Memory CD8+ T cell differentiation

Abstract

In response to infection or effective vaccination, naive antigen-specific CD8+ T cells undergo a dramatic highly orchestrated activation process. Initial encounter with an appropriately activated antigen-presenting cell leads to blastogenesis and an exponential increase in antigen-specific CD8+ T cell numbers. Simultaneously, a dynamic differentiation process occurs, resulting in formation of both primary effector and long-lived memory cells. Current findings have emphasized the heterogeneity of effector and memory cell populations with the description of multiple cellular subsets based on phenotype, function, and anatomic location. Yet, only recently have we begun to dissect the underlying factors mediating the temporal control of the development of distinct effector and memory CD8+ T cell sublineages.
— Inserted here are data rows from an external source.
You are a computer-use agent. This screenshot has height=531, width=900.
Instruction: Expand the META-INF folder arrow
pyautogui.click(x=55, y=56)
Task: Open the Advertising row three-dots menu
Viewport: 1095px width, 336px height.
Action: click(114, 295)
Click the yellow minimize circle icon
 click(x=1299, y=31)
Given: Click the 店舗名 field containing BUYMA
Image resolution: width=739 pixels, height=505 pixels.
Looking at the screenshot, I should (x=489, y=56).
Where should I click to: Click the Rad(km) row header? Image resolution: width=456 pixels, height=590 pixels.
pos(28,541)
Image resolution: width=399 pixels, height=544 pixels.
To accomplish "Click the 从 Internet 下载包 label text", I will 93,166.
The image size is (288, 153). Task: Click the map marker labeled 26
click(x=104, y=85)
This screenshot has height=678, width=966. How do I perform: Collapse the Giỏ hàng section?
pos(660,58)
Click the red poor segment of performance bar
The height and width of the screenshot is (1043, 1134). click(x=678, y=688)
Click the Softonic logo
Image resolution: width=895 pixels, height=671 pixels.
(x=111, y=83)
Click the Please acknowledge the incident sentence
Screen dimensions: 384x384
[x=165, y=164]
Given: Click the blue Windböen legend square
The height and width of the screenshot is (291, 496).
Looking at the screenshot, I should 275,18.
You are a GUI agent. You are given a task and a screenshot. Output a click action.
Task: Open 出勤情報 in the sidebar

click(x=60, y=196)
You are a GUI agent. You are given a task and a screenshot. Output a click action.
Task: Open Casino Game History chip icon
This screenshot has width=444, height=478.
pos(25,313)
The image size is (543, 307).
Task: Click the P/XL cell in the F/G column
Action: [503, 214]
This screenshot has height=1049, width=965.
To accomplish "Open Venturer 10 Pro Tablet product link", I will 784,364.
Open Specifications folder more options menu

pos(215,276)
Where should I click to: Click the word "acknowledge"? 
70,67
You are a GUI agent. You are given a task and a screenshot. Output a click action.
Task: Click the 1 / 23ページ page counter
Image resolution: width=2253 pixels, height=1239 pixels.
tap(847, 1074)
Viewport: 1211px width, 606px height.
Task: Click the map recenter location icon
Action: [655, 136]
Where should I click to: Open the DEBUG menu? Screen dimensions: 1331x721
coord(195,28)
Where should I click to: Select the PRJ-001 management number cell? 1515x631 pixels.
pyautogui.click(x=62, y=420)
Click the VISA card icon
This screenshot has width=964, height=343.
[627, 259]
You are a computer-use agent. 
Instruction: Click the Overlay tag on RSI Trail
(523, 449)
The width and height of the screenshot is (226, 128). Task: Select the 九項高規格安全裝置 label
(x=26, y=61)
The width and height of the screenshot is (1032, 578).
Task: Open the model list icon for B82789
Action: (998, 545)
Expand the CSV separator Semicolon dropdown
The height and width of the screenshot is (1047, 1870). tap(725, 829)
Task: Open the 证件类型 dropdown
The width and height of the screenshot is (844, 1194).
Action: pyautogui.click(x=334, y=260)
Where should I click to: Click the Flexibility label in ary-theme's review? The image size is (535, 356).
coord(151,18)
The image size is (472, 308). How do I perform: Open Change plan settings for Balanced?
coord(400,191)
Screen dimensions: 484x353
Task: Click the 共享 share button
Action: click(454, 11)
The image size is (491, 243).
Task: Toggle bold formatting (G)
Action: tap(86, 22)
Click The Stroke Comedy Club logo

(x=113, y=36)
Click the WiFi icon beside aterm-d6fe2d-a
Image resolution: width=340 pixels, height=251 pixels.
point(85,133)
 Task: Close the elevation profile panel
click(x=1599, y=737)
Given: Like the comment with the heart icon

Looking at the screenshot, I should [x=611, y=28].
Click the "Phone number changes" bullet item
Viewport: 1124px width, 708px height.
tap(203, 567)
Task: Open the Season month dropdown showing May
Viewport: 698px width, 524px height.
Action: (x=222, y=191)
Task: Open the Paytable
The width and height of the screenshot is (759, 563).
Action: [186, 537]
In this review we will focus on the requirements for mounting an effective CD8+ T cell response and highlight the elements regulating the differentiation of effector and memory subsets.

Figure 1

Early cell fate determination model of effector and memory CD8⁺ T-cell differentiation. In this model naive CD8⁺ T cells become activated and form an early effector CD8⁺ T-cell population, which is CD127^low KLRG1^low. Next, three populations of effector cells can be identified by the peak of the CD8⁺ T-cell response: short-lived effector cells (SLEC) that are CD127^low KLRG1^high CD62L^low, effector memory cells (T_EM) memory precursor effector cells (MPEC) that are CD127^high KLRG1^low CD62L^low, and central memory cells (T_CM) MPEC that are CD127^high KLRG1^low CD62L^high. Over time the SLEC population is lost through apoptosis, while the MPEC population remains long term in the host forming the memory CD8⁺ T-cell population. Additionally, with time the memory population transitions from being predominately T_EM in phenotype to T_CM in nature, and this is the result of the increased homeostatic proliferation rate of the T_CM population. KLRG1, killer cell lectin-like receptor G1; Ag, antigen; CpG, unmethylated CpG containing oligonucleotide.

Figure 2

Model of CD62L regulation by T-cell receptor (TCR) stimulation and γ_c-cytokines. Antigen-specific CD8⁺ T cells are activated following engagement of the TCR with cognate peptide antigen presented in the context of major histocompatibility complex (MHC)-I. This leads to the activation of numerous signaling molecules, including the p110δ subunit of phosphatidylinositol-3-kinase (PI[3]K). This leads to activation of Erk1/2, which will then phosphorylate the TACE/Adam17 protease. Following phosphorylation the TACE/Adam17 protease will translocate to the cell membrane where it can cleave CD62L from the cell surface. This results in the transient early downregulation of CD62L. More sustained modulation of CD62L expression occurs at the genetic level and appears to be regulated, at least in part, by the γ_c-cytokines IL-2 and IL-15. IL-2 strongly activates the p110δ subunit of PI(3)K that will subsequently activate the mammalian target of rapamycin (mTOR) complex, while IL-15 only weakly activates this pathway. mTOR then regulates Klf2 activity, which is known to enhance the expression of CD62L, CCR7, and S1P₁.